*** Data for the task Section Begins ***

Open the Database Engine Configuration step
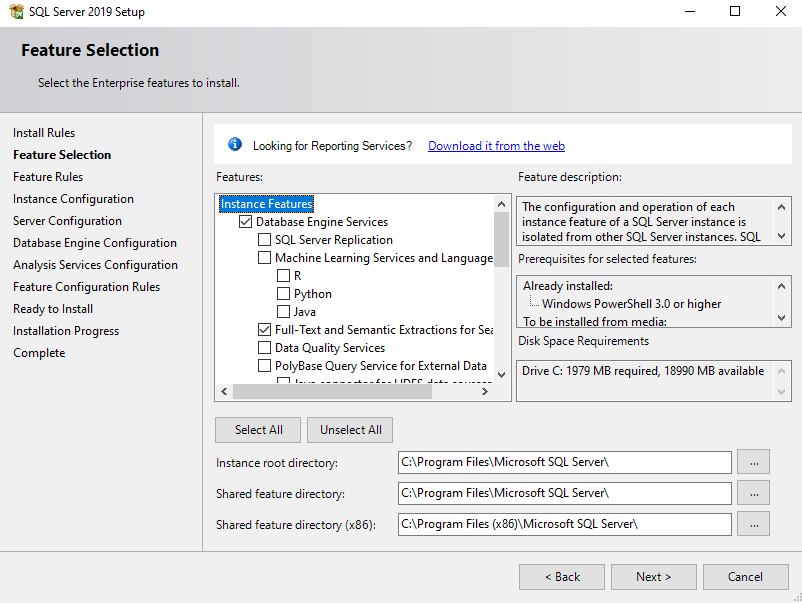 [94, 242]
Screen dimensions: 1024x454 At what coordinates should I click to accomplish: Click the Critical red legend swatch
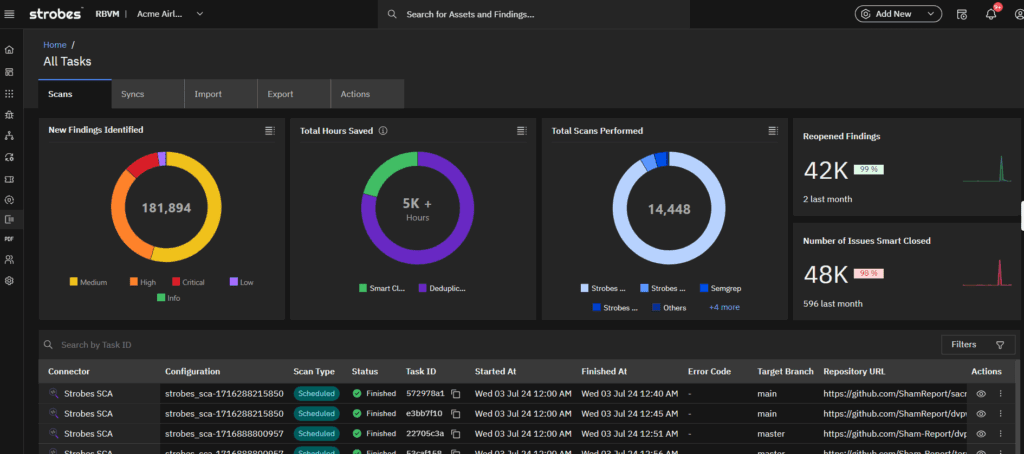[x=175, y=282]
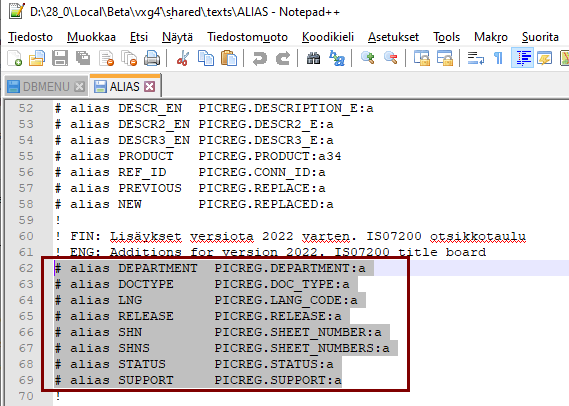This screenshot has height=406, width=569.
Task: Open the Tiedosto menu
Action: click(x=30, y=37)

*** Data for the task Section Ends ***

Output a verbatim copy of the lines from the line containing "Screen dimensions: 1024x454" through the end of the data, both included, without any images.

Screen dimensions: 1024x454 At what coordinates should I click to accomplish: Click the Critical red legend swatch
[x=175, y=282]
This screenshot has height=406, width=569.
Task: Open the Tiedosto menu
Action: click(x=30, y=37)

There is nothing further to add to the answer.